Tem havido uma forte pressão política contra o alojamento local, devido ao possível impacto que tem na subtração de oferta de arrendamentos a longo prazo e, por conseguinte, na subida das rendas deste segmento habitacional. O Quadro 5 mostra a divisão das dormidas de turistas por tipo de alojamento. O alojamento local representava em 2022, 14% da oferta total, continuando os hotéis e similares a ter uma quota de 82%. Considerando um preço médio de dormida de 40-50 Euros por pessoa, o alojamento local já gerava cerca de 408-510 milhões de Euros em 2019.

Quadro 5

Fonte: Pordata

É evidente que o problema da pressão sobre o mercado de arrendamento a mais longo prazo, afetando as populações locais, só se põe nos grandes centros urbanos, dados os níveis de concentração urbanística. Em termos de políticas habitacionais devem ser tratados de forma descentralizada. Mas estes custos sociais têm de ser contrabalançados com os investimentos em recuperação urbanística e os rendimentos adicionais que os proprietários auferem seja pela alienação dos imóveis, seja pela sua exploração. Os estudos que existem sobre a matéria são parciais e muitas vezes enviesados.

Quando iniciamos este estudo tínhamos a ideia de que o turismo estava a desempenhar um papel importante no crescimento da economia portuguesa, mas é para nós uma surpresa, baseando-nos nas estimativas do INE para a Conta Satélite do Turismo, que a quase totalidade do crescimento da nossa economia entre 2010 e 2023 tinha sido devido à expansão do turismo estrangeiro em Portugal, com uma contribuição estimada de 80% do total.
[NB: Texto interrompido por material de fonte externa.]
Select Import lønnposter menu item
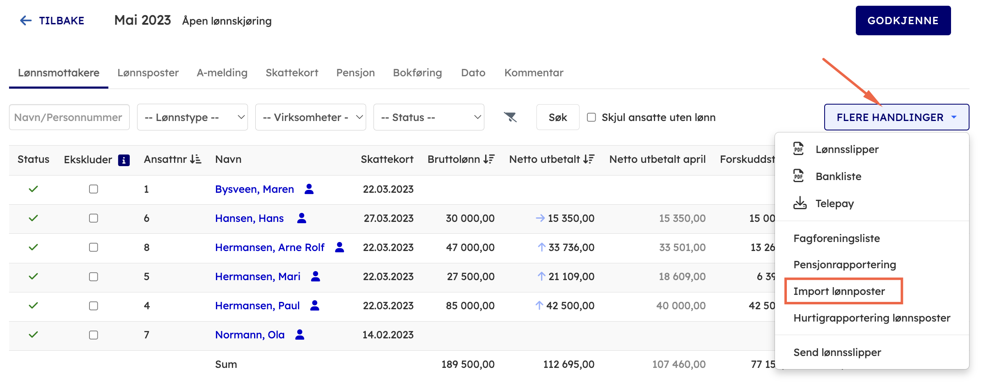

Esta conclusão é arrasadora para as políticas económicas em Portugal, na medida em que o crescimento é quase todo devido a fatores externos: a enorme onda turística que alastrou pelo Sul da Europa, pelo que as políticas nacionais pouco contribuíram para o crescimento da economia. Primeiro, entre 2011 e 2015, o programa de ajustamento ao sobre-endividamento da economia portuguesa, teve necessariamente um efeito contracionista. Porém, seria de esperar que os governos seguintes, aproveitando a fase expansionista, tomassem políticas estruturais que fizessem acelerar o crescimento: ora esta hipótese é negada pelo facto de a maioria do parco crescimento tenha sido exógeno, e determinado pela onda turística. Portugal perdeu mais uma década e meia, para poder melhorar o bem-estar da sua população.

Mas agora põe-se outra questão crucial: qual o potencial de procura e oferta do fluxo turístico para, por exemplo, os próximos 5 anos? Por vezes afirma-se que a atual onda turística é devida ao facto de as pessoas que sofreram com o lockdown e as restrições a viagens durante 2020 e 2021 com o Covid estariam agora a procurar repor as necessidades de “férias ao sol” ou similares.

Ora, se tomarmos a retração turística com referência ao pico de 2019, e com o fluxo turístico para o Sul da Europa a crescer a 7% ao ano, este efeito esgota-se em 2026. A médio prazo, a taxa de crescimento deverá baixar para os 4 a 5%, caso não haja nenhuma crise na Europa. Assim, em 2028, e considerando que Portugal mantém a sua quota de mercado, a procura turística deverá atingir entre 25,8 e 27 milhões entradas de turistas. Se se concretizar, o turismo continuará a ser o motor do nosso crescimento. Já para o final da década começará a ser mais grave a questão da capacidade do aeroporto de Lisboa.